Transparenz
Hat eigentlich noch irgendjemand den Durchblick? Und was sieht man dann? Ist das hinter der Oberfläche das Echte, das Wahre, das Richtige?
Die Forderung nach Transparenz ist weit verbreitet. Die Politik soll transparent darlegen, warum sie welche Entscheidungen trifft. Von Unternehmen erwartet man, dass sie transparent machen, was sie wo und wie produzieren. Prominente sollen transparent sagen, woher sie ihr Geld beziehen.
Wir wollen alles wissen, alles soll öffentlich sein.
Das hat seine Berechtigung und ist in vielen Fällen dringend angeraten. Dass Lobby-Gruppen nicht mehr hinter den Kulissen ihre Deals mauscheln, dass man darüber erfährt, welche Firma sich asozial, unökologisch und unfair verhält, dass Gehalts- und Machtstrukturen offengelegt werden – das muss in freiheitlich demokratischen und aufgeklärten Gesellschaften selbstverständlich sein.
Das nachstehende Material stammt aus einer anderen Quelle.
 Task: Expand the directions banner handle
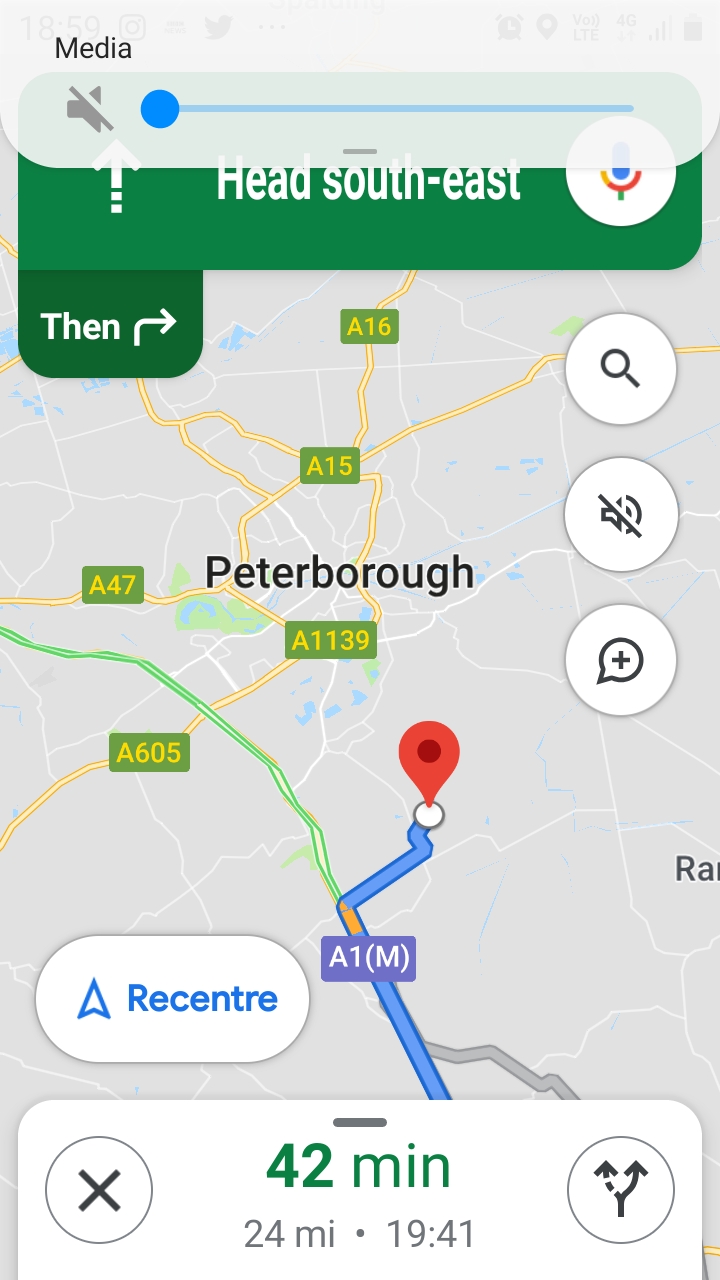tap(360, 152)
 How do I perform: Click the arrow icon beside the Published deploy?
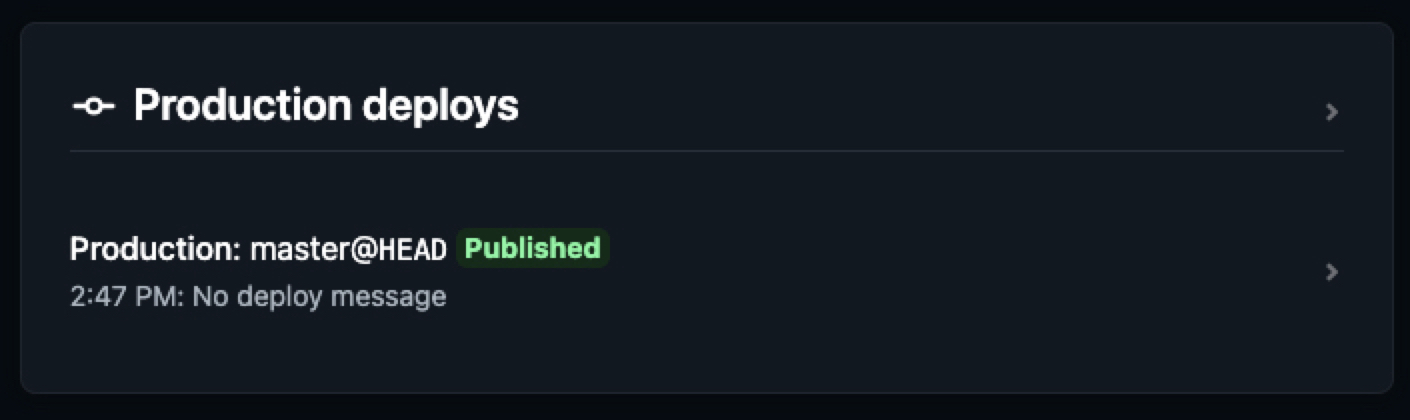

Doch muss überall und von jedem Transparenz eingefordert werden? Oder gibt es Bereiche, in denen das Undurchsichtige, das Verborgene auch seine Berechtigung hat?
Natürlich kommt kein Zaubertrick ohne Verbergen und Geheimnisse aus. Ebenso brauchen Rätsel oder Spiele das Hintergründige, das Fragwürdige, das Versteckte, den Bluff.
Und auch im Miteinander wünschen sich Menschen manchmal die Tarnkappe, unter der sie nicht vollständig sichtbar, offen und gläsern sind.
Denn Transparenz, die Öffnung gegenüber der Außenwelt macht verletzlich und angreifbar. Man setzt sich nicht nur Fragen, sondern auch Kritik aus. Und zunehmend wird Kritik nicht sachlich, konstruktiv und mit dem Ziel der substanziellen Hilfe und Verbesserung geübt, sie soll etwas kaputtmachen.
Transparenz funktioniert nur, wenn dieser gewährte Einblick auch auf ein respektvolles Gegenüber stößt. Auf beiden Seiten muss man sich darüber einig sein, dass Offenheit mit Verantwortung einhergeht. Es muss die Vereinbarung gelten, dass Transparenz bedeutet, in beide Richtungen zu blicken und blicken zu lassen und auf dieser Grundlage Austausch zu ermöglichen.
Eine einseitige Transparenz, wie man sie aus Krimi-Filmen kennt, wo die Ordnungshüter hinter einer blickdichten Scheibe dem mutmaßlichen Täter zuschauen, der selber aber keinen Einblick in die Abläufe erhält, kann für einem respektvollen Umgang nicht funktionieren.
Offenheit im Miteinander geht nur, wenn niemandem der Blick verstellt wird. Themen, Lebensbereiche und Entscheidungen, die uns alle betreffen, müssen transparent gehandhabt werden.
Wir müssen lernen, konstruktiv mit dieser Offenheit umzugehen; und eben nicht im Glashaus mit Steinen um uns zu schmeißen. Sonst gibt es viele Scherben und kalten Durchzug, aber es wird kein Stück besser. Das wäre nun keine gute Aussicht.